### CHALLENGE A
In the email marketing article below, what is the approximate half life of a tweet?

— Start of EXCERPT —

We live in a social media tsunami – wait one week and another wave of latest-greatest comes calling.
Periscope snagged 10 million followers in just four and a half months[1], Pinterest is now for men[2], and Twitter wants your advertising dollars.
Despite all the bright lights of social media, nothing trumps the staying power of email. Definitely not sexy (or new for that matter) – email should be your most valued marketing channel and list building should be a top business goal.
Here are five reasons why you need to invest more resources in growing your mailing list and learning how to use email to grow your business.
1. Shelf life
According to the latest research by wisemetrics, the half life of a tweet is about 5 minutes[3] – for Facebook it’s five hours[4]. Social media posts are powerful for connecting with exiting followers, attracting new ones and promoting events. They’re also transitory.
It’s like saying “Hi” to someone in passing – nice to do, but it doesn’t last. Meanwhile your well-crafted email, sent to an interested audience, could be opened, read and acted on two to three weeks later.
Here’s the difference.
Email is a personal message sent to your InBox. Not unlike old-fashioned mail, I have a sense someone thought I would like to see their message. And don’t be disillusioned by bulk emails or spam – people will weed out unwanted messages and still read a message that appears (either because of the sender or subject line) to be relevant to them.
When you send a high-value, targeted email it’s not unusual for 30-50% to get opened and 20-30% of readers to click through to see your full offer. Imagine how hard it would be to get that many people in a room, on a webinar, or to respond to your tweet.
2. Build rapport
My guess is that in the last hour you had a conversation on email – it’s a normal part of our day. You ask questions, share updates, send documents, get clarification and build rapport. You also build loyalty.
I haven’t done the math, but every month a percent of my speaking business and product sales come from loyal followers I’ve had past email conversations with. We have built rapport.
Rapport is the glue that takes price out of the conversation and keeps a client from shopping around. You can build rapport with email.
Sure, some people will choose to unsubscribe and move on. That’s marketing.
I remember the day I first used email to share my latest blog post and then watched in horror as the “unsubscribe” number crept up. What I didn’t know was I was watching the wrong number.
Just like event planners that don’t ask you back, you aren’t always going to be a perfect fit for everyone. That’s okay – it’s a big world.
The number you want to watch is the percent that are opening and responding to your emails – those are the ones you’re building rapport with and getting closer to a sale.
3. Targeted marketing
All sales are based on knowing your market and solving their problems. Email allows you to do that – in big numbers.
Here’s just a few examples of how you can use email for targeted marketing:
- an annual survey to learn follower’s needs, how they describe challenges and desires, what they are currently using, etc.
- allowing followers to self-select the sub-market they below to (like self-employed, C-suite, agency, etc.) or to opt-out from receiving certain emails.
- monitoring open and click-through rates to refine future offers.
- monitoring webinar registration rates to learn what offers have the most value.
- split testing (with your CRM or a tool like optimizely.com) two offers, prices, headlines or bonus offers.
using an automated email sequence following all opt-ins to direct new followers to an offer. - “Email is the most important channel for you to cultivate.” Michael Stelzner
Note: Your CRM (Customer Relation Management) allows you to segment your list into buyer groups to send more targeted messages (in Mail Chimp use groups, Infusionsoft use tags, Aweber and Constant Contact use segments). Once you have segments you can more selectively send out updates (for example event planners get fewer and different email updates).

— End of EXCERPT —
— Start of RECORDS FOR THE TASK —

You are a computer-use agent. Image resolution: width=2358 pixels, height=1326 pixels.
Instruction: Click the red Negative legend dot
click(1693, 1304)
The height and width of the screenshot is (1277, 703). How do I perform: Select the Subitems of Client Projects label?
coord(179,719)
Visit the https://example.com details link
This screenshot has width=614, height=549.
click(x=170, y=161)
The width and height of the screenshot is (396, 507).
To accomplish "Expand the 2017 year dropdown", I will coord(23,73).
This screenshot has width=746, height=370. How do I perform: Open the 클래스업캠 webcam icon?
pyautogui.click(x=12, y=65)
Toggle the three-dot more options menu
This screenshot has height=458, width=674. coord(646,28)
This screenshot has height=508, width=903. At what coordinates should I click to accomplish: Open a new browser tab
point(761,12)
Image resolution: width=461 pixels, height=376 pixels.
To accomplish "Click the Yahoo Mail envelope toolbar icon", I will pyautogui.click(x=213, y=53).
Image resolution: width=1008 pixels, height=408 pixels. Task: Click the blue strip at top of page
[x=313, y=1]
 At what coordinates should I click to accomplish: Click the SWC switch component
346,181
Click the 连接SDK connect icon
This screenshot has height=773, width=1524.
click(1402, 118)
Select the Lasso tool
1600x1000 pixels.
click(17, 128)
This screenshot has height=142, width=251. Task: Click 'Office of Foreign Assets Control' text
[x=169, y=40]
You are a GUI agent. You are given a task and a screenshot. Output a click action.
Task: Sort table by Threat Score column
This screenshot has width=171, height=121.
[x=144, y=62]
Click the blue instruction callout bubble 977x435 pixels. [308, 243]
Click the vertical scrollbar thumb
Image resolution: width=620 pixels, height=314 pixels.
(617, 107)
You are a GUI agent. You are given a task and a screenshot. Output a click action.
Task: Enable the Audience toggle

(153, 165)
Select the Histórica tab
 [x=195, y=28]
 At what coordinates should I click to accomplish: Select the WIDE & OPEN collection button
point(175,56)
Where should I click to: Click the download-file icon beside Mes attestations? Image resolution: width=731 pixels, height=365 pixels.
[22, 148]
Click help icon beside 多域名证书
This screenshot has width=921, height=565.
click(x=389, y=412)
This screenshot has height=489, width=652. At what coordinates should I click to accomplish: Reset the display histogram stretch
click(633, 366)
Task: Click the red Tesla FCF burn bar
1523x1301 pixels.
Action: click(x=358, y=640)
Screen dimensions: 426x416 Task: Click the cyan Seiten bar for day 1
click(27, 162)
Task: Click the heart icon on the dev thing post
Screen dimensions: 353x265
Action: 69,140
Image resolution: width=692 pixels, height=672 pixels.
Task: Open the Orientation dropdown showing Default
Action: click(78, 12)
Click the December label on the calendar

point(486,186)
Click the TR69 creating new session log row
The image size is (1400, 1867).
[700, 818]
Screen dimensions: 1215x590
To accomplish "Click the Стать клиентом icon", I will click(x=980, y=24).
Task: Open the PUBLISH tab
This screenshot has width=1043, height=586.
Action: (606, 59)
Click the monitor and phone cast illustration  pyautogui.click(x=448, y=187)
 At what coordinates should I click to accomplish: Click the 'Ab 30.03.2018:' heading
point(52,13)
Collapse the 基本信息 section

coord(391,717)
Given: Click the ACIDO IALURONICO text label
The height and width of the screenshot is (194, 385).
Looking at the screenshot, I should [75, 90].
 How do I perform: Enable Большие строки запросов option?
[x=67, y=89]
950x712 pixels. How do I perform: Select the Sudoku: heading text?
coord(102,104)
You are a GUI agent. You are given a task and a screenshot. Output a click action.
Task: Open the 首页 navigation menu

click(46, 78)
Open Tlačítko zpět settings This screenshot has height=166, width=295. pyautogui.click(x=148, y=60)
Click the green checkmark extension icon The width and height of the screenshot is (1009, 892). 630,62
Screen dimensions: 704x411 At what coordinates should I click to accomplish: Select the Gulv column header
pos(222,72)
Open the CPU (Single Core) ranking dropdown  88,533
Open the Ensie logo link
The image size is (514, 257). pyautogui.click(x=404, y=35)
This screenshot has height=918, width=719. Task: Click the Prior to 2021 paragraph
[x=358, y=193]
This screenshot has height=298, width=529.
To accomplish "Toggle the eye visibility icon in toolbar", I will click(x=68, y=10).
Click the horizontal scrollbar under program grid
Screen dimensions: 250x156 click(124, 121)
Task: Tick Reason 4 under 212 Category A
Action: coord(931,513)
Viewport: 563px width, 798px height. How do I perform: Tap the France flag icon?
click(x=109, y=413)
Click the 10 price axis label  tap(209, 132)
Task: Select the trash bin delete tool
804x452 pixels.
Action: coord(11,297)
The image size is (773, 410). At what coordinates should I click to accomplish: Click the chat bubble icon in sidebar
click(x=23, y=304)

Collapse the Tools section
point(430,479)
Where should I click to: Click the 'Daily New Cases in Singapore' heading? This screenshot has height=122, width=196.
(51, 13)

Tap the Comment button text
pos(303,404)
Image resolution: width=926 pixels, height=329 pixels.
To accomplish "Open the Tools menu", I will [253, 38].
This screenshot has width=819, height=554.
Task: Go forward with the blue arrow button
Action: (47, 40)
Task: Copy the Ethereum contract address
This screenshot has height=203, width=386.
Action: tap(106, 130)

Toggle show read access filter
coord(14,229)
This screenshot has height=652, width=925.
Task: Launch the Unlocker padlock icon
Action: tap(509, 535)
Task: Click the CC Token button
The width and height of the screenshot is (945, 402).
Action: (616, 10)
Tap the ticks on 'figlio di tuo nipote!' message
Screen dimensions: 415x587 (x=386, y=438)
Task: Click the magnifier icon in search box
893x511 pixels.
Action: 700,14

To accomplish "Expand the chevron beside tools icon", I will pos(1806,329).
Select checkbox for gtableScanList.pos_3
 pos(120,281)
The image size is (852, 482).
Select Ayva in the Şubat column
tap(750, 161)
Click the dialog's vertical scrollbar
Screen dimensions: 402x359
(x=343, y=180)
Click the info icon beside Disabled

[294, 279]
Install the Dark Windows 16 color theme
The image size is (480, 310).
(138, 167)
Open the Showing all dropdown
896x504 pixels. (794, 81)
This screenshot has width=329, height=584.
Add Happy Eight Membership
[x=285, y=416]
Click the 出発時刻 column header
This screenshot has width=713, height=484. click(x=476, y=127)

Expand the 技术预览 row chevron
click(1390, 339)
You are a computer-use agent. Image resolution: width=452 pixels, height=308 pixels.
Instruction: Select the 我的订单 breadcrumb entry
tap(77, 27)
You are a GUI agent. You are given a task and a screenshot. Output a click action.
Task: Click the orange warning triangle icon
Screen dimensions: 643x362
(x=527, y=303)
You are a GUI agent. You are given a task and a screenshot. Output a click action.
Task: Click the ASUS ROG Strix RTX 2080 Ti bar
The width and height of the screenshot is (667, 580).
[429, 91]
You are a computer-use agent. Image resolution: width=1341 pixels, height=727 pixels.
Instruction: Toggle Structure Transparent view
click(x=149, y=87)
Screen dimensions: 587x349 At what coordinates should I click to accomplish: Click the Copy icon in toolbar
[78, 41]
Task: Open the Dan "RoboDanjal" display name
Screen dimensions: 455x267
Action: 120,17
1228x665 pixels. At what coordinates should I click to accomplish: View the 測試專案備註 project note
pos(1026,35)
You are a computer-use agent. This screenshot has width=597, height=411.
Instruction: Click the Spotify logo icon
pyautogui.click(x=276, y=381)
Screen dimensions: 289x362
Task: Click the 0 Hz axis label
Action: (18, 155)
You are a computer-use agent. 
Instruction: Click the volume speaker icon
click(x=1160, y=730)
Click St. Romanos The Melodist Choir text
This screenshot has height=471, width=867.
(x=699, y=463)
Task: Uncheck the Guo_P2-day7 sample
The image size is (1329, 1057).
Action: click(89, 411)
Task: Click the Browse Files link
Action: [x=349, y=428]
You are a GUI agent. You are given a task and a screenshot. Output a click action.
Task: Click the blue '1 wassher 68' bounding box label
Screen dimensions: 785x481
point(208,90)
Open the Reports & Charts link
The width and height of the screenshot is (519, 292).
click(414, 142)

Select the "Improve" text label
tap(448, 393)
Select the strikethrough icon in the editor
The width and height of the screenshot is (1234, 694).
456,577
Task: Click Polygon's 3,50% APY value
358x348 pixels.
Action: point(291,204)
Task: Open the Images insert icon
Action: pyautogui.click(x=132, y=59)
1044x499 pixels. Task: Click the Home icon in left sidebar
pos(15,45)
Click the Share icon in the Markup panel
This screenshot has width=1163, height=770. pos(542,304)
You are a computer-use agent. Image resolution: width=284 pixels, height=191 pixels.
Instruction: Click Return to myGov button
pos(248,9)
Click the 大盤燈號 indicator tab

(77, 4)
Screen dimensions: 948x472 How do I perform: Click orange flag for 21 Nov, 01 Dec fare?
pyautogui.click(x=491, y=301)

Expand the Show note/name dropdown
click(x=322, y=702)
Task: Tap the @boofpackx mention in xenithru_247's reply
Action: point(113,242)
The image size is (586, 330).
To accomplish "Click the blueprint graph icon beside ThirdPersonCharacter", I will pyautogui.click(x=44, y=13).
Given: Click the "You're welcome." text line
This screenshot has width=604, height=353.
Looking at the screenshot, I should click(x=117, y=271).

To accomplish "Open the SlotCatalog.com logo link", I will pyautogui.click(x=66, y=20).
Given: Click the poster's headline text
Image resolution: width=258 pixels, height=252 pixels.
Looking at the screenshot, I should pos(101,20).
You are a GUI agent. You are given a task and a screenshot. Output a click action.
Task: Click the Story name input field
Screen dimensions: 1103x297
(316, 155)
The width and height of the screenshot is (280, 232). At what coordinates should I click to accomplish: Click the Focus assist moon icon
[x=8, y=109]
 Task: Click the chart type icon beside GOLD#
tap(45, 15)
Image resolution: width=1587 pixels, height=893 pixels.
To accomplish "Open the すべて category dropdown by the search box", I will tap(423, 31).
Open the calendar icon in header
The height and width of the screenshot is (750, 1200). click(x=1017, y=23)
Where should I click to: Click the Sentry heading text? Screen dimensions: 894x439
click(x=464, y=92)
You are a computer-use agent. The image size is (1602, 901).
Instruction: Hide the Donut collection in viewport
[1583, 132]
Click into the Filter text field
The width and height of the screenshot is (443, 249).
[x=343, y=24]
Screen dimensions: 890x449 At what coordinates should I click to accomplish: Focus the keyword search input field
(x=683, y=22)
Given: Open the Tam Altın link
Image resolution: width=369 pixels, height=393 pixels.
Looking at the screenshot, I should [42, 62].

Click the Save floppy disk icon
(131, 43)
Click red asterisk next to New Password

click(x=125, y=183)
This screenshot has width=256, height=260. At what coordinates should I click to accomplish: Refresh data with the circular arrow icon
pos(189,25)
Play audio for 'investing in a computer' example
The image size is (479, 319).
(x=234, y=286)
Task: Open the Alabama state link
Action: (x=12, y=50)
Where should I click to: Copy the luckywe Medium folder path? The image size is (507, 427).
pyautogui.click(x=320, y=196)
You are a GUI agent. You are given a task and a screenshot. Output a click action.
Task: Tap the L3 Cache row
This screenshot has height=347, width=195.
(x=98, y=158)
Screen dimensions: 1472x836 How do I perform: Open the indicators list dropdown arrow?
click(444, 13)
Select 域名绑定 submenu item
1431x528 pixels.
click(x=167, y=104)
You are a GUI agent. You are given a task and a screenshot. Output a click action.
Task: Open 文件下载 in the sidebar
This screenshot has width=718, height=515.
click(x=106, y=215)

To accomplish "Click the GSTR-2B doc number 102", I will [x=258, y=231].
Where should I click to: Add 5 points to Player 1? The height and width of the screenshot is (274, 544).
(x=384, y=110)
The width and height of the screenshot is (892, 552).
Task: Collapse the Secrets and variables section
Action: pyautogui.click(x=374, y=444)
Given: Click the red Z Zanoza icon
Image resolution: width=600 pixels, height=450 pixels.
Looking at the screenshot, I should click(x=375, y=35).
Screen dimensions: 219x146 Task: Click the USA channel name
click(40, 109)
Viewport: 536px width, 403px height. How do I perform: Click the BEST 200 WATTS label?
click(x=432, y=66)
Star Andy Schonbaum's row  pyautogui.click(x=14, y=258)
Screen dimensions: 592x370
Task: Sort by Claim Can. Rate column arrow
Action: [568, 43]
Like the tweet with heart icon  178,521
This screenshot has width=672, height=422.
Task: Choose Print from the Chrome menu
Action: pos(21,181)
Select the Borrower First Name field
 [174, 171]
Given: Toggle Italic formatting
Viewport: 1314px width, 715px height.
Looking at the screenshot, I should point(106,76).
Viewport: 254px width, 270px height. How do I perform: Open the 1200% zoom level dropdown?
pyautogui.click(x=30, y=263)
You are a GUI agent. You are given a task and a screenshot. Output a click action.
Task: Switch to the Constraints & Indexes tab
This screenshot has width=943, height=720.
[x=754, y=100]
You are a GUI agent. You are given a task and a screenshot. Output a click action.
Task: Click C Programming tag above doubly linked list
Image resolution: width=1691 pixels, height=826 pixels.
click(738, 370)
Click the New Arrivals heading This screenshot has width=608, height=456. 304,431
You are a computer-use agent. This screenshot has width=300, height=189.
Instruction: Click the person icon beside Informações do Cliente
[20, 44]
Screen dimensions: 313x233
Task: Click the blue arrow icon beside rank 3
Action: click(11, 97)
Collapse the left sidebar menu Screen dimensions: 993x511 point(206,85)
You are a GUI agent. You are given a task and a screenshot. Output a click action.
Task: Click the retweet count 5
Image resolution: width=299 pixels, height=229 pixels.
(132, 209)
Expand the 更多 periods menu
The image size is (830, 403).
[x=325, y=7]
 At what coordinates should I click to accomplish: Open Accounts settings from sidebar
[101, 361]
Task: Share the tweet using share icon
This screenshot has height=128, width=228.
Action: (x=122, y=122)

— End of RECORDS FOR THE TASK —

### CHALLENGE B
Copy the part of the records that opens with the line containing "Tap the ticks" and closes with the line containing "Action: 120,17", both lines included.

### TASK ANSWER A
About 5 minutes.

### TASK ANSWER B
Tap the ticks on 'figlio di tuo nipote!' message
Screen dimensions: 415x587 (x=386, y=438)
Task: Click the magnifier icon in search box
893x511 pixels.
Action: 700,14

To accomplish "Expand the chevron beside tools icon", I will pos(1806,329).
Select checkbox for gtableScanList.pos_3
 pos(120,281)
The image size is (852, 482).
Select Ayva in the Şubat column
tap(750, 161)
Click the dialog's vertical scrollbar
Screen dimensions: 402x359
(x=343, y=180)
Click the info icon beside Disabled

[294, 279]
Install the Dark Windows 16 color theme
The image size is (480, 310).
(138, 167)
Open the Showing all dropdown
896x504 pixels. (794, 81)
This screenshot has width=329, height=584.
Add Happy Eight Membership
[x=285, y=416]
Click the 出発時刻 column header
This screenshot has width=713, height=484. click(x=476, y=127)

Expand the 技术预览 row chevron
click(1390, 339)
You are a computer-use agent. Image resolution: width=452 pixels, height=308 pixels.
Instruction: Select the 我的订单 breadcrumb entry
tap(77, 27)
You are a GUI agent. You are given a task and a screenshot. Output a click action.
Task: Click the orange warning triangle icon
Screen dimensions: 643x362
(x=527, y=303)
You are a GUI agent. You are given a task and a screenshot. Output a click action.
Task: Click the ASUS ROG Strix RTX 2080 Ti bar
The width and height of the screenshot is (667, 580).
[429, 91]
You are a computer-use agent. Image resolution: width=1341 pixels, height=727 pixels.
Instruction: Toggle Structure Transparent view
click(x=149, y=87)
Screen dimensions: 587x349 At what coordinates should I click to accomplish: Click the Copy icon in toolbar
[78, 41]
Task: Open the Dan "RoboDanjal" display name
Screen dimensions: 455x267
Action: 120,17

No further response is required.